Donald Trump recently told Larry King (on Russian television no less) that Vladimir Putin “has done a great job with Russia’s image,” and yes, I suppose if your idea of “great” is a an eight percent approval rating amongst Americans, then Putin is doing great. Trump infamously said that he prefers Putin’s style of leadership to that of President Obama, citing Vlad I-wish-I-was-the Impaler’s 82 percent approval rating as the reason for his admiration, and saying Putin “has very strong control over the country.”
Why yes, when you kill political opponents, jail those in power who dare to question you and simply murder any journalist who attempts to exercise freedom of the press—I suppose it could indeed be said you have very strong control over your country. President Obama can’t simply murder Sean Hannity for disagreeing with him, or that blowhard would have been dead within an hour of Barry taking oath.

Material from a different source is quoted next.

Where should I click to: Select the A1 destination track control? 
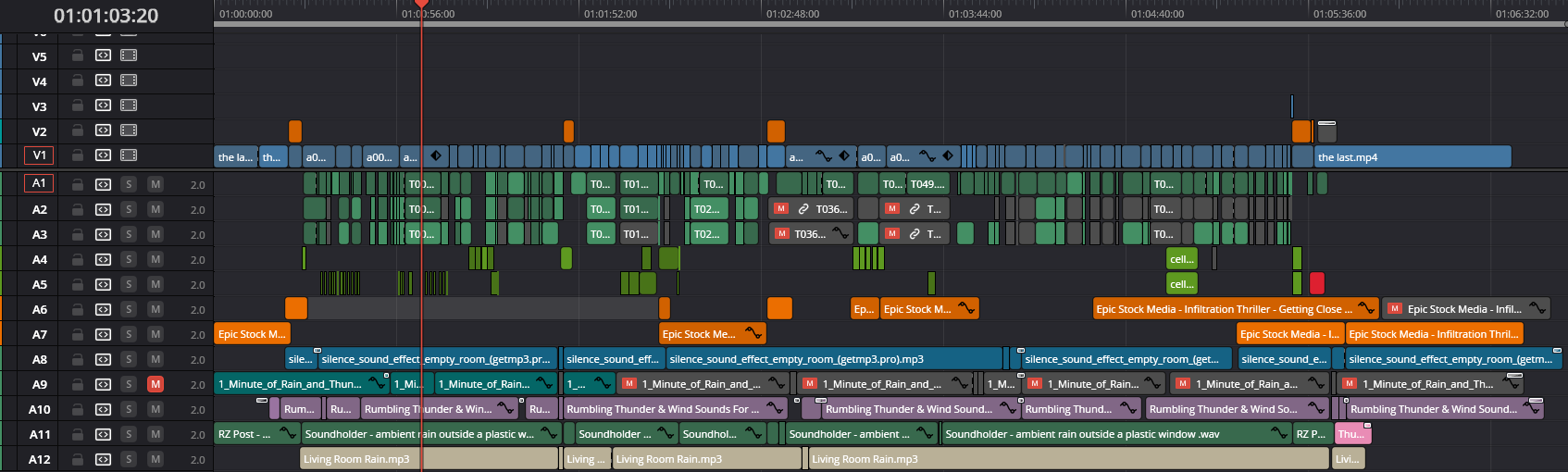[x=39, y=183]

According to international watchdog Freedom House, freedom of the press is so non-existent in Russia that the country ranks below such bastions of free thought as Iraq and Sudan, finishing an deplorable 180th out of 199 countries. Even more troubling is the nose dive Russian’s press freedom score and rankings have taken since Putin took power.
Since Putin’s chokehold on both Russia and its press began in 2000, at least >34 Russian journalists have been killed, To put that in context, in the same timeframe two were killed in all of China and a mere three were killed in the United States—with two of those coming during an on-air shooting last year in Virginia.

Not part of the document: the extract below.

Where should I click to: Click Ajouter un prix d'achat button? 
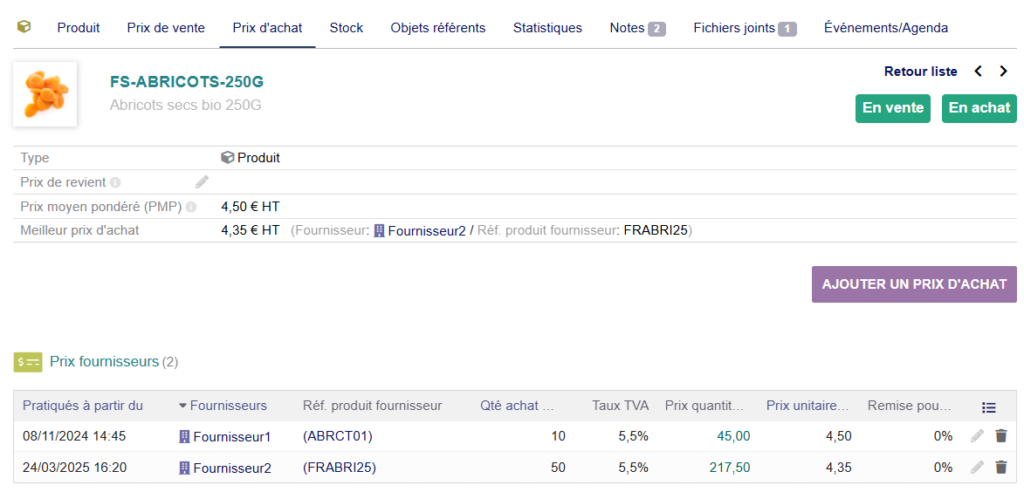(x=914, y=284)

Consider those facts in light of both Trump’s admiration for Putin and the Donald’s expressed interest in “opening up” America’s libel laws making it easier to “have people sue you (the press) like you’ve never got sued before.” One would think this would make it quite costly to consider ever defaming Grand Imperial King Of America Trump—is it that hard to imagine a world in which Trump takes control of all privately owned news stations as his homey Vlad has? After he “opens up” the libel laws it would be very easy to sue any and all opposition into oblivion if you have the unlimited resources of the American government behind you.
As Russian-born chess champion Garry Kasporov recently put it, “Putin is a strong leader in the way arsenic is a strong drink”—a fitting analogy given Putin’s penchant for poisoning his opposition.
In his lustful search for more power, Putin has mortgaged Russia’s future with his intervention in Ukraine, as any hope of integrating the Russian economy with the West has largely been forsaken via his actions. Given Russia’s utter dependance on oil, as soon as oil prices dropped, Russia’s economy tanked. Perhaps with Trump’s many bankruptcies and shady business dealings, he admires Putin’s bullheadedness in the face of economic failure.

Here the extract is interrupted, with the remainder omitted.